§ ASSIGNMENT
Leave the pictures out and print every record below exactly as it stands.

§ PROVIDED RECORDS
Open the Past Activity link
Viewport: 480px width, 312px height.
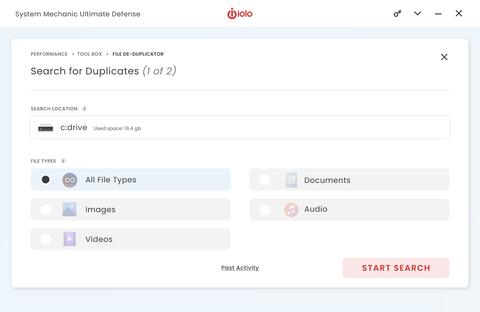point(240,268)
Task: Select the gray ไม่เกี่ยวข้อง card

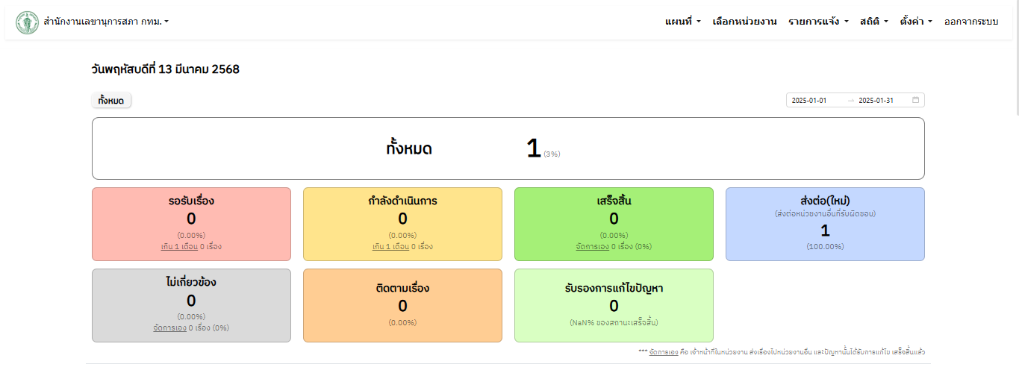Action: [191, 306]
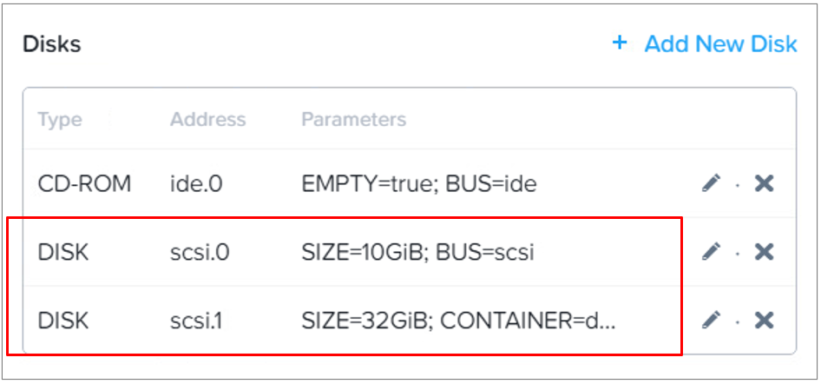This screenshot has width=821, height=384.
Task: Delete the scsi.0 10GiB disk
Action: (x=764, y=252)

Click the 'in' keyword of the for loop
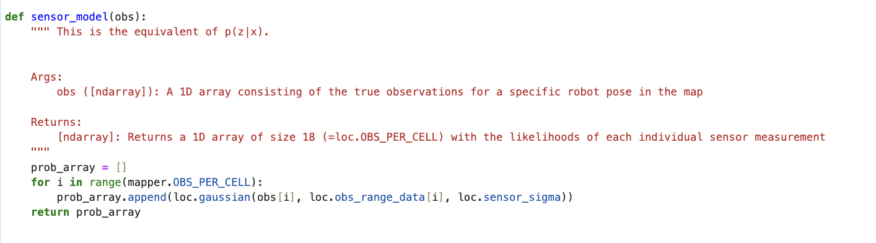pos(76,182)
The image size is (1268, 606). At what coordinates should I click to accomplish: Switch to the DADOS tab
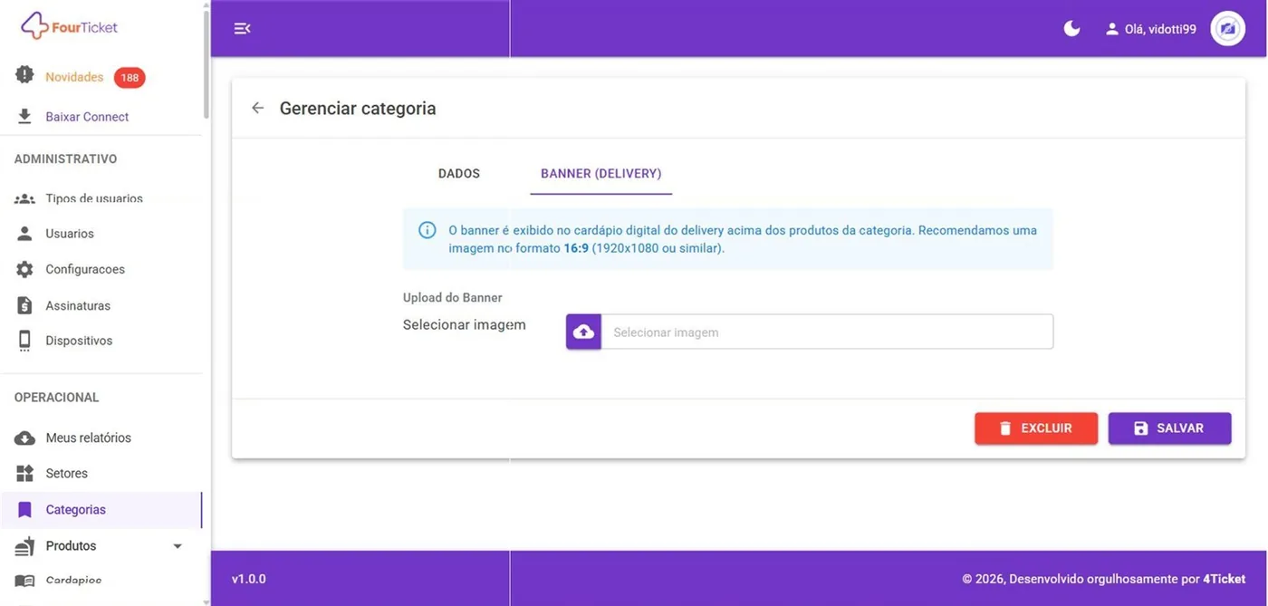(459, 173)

§ REPLY TO THE TASK
Open the Past Activity link
Viewport: 480px width, 312px height.
point(240,268)
Task: Select the gray ไม่เกี่ยวข้อง card

Action: [191, 306]
This screenshot has width=821, height=384.
Task: Delete the scsi.0 10GiB disk
Action: (x=764, y=252)

Click the 'in' keyword of the for loop
pos(76,182)
The image size is (1268, 606). At what coordinates should I click to accomplish: Switch to the DADOS tab
(459, 173)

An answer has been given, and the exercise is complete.